Hunter Shafer at the world premiere for The Hunger Games: The Ballad of Songbirds & Snakes in custom Prada, inspired by the spring 2009 runway collection.
Rita Ora wore this dress from the spring 2009 runway collection.
In fashion, where male creative directors tend to dominate, archival Prada feels like the ultimate statement in dressing for the female gaze. The very early collections hold an inescapable appeal that cuts through the sea of beige and conformity. That feeling has only multiplied since Raf Simons joined the house as co-creative director. Some fans agree: “I am drawn to whimsy, humor, and clothes that make me think,” Sandler adds.
For a particular generation of fans, iconic collections like the fairy-themed spring 2008 runway are forever cemented in the canon of fashion history. They elicit an almost visceral effect among admirers. Many millennials and Gen Z fashion devotees grew up seeing the collection in print magazines and lusting after the dreamlike, colorful imagery that looked like nothing else at the time. Shoppers also had strong feelings when it came out. It’s a personal favorite of both Steele and Sandler, the latter of whom had her husband diligently track down the pajama set in the days before sophisticated computerized inventory was the norm. “I think it was just so fanciful,” Steele says, adding, “You expect that people will reference queens and goddesses, but fairies? It’s such an interesting feminine archetype.”

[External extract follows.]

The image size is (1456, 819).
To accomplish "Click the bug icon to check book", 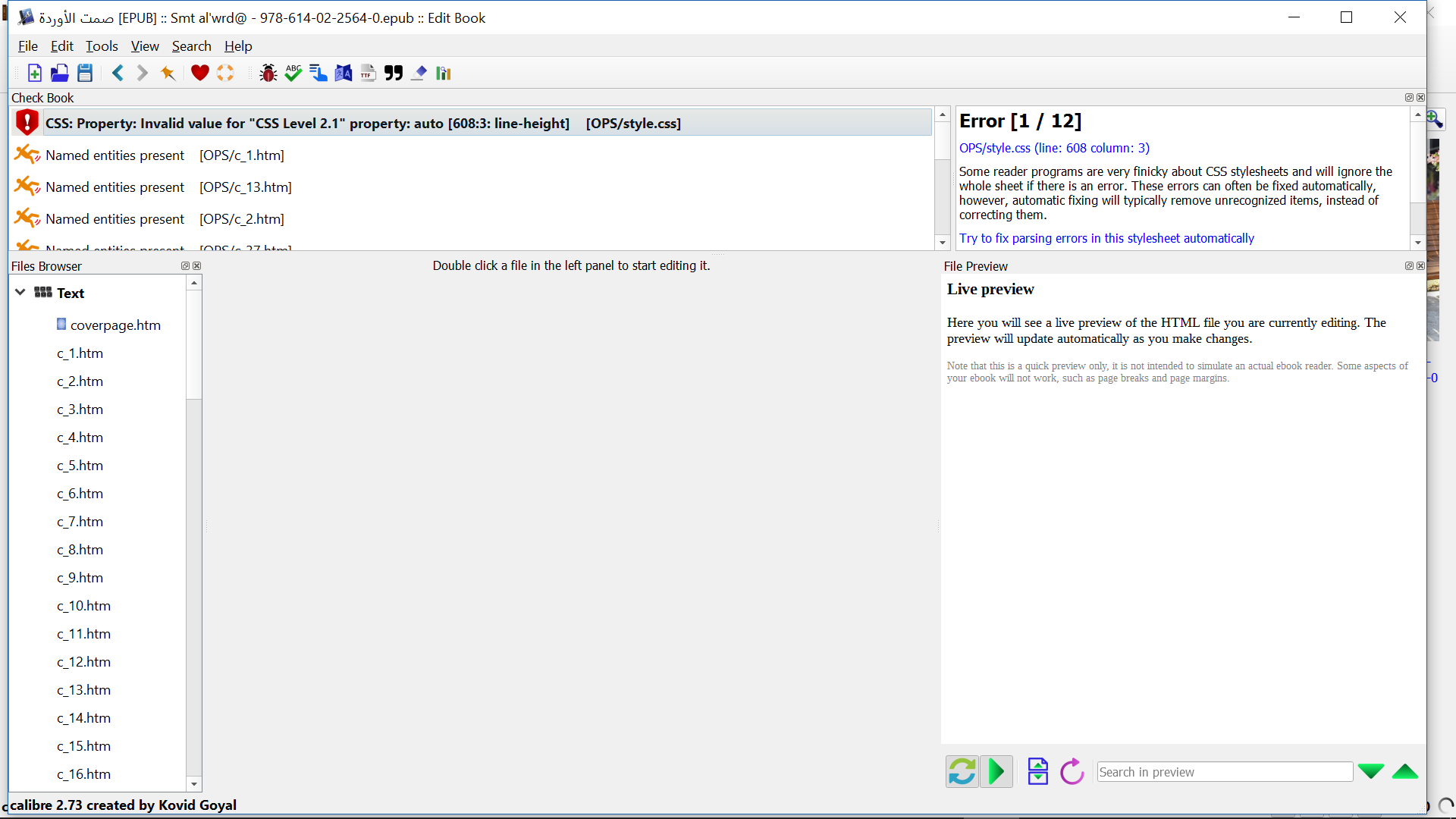I will pos(268,73).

One of the many mirrored looks from the spring 1999 runway collection.
From the fairy-filled spring 2008 runway collection.
Likewise, some archival Prada fans are collecting pieces now to reclaim a part of fashion history through a different lens. Tanya Ravichandran, a content creator and collector who has an affinity for pre-1999 Prada and began collecting six years ago, often shares her recent acquisitions on social media, like her rare mirrored pieces from Prada spring 1999. “I love to collect pieces that are not inherently South Asian, but you can tell they were inspired by South Asian craft. I feel like it’s a way for me to reclaim the identity,” says Ravichandran, noting the common mirror motif found in Northern Indian clothing. “I’ve talked about this in the past, but you don’t really see people like me in this fashion world, but you see so much of our tradition and culture reflected in the artistry of modern designers. So I feel like the best way for me to really reclaim that is to purchase pieces that represent me, even though they weren’t trying to.”

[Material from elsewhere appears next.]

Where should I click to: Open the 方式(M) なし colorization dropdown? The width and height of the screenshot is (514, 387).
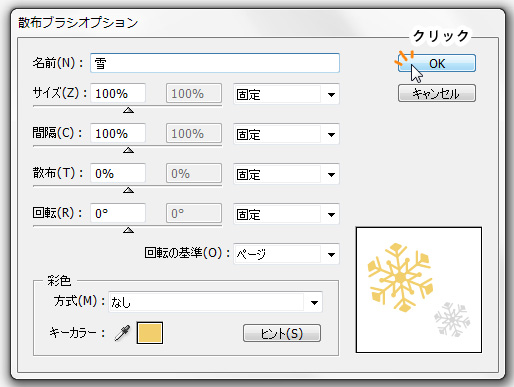coord(215,302)
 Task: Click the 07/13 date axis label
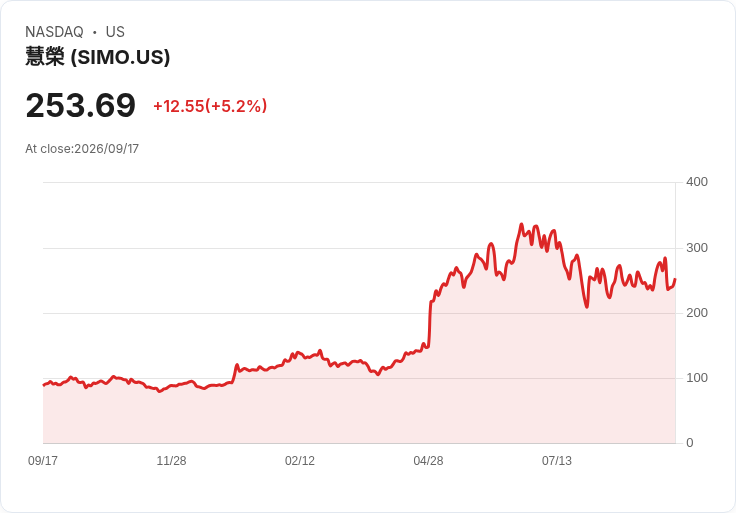click(557, 460)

Most important of all in the world of archival fashion: Old Prada is that friendly, familiar face for major fashion freaks, but it’s also weird and different enough to make a statement without ostracizing the wearer from regular fashion or red-carpet culture. “Very few people are actually real neophiliacs,” Steele says. “We have seen it before. We liked it. We like it again because we are reassured that it’s now become part of fashion history. It’s been authenticated. It’s like, it’s really good, so it’s not scary, but it’s not what we’re seeing every day, and so it has that special quality too. You’re plucking it out of all the years of fashion history.”
Wearing Prada has become an intellectual flex in the fashion community, and it’s never looked better.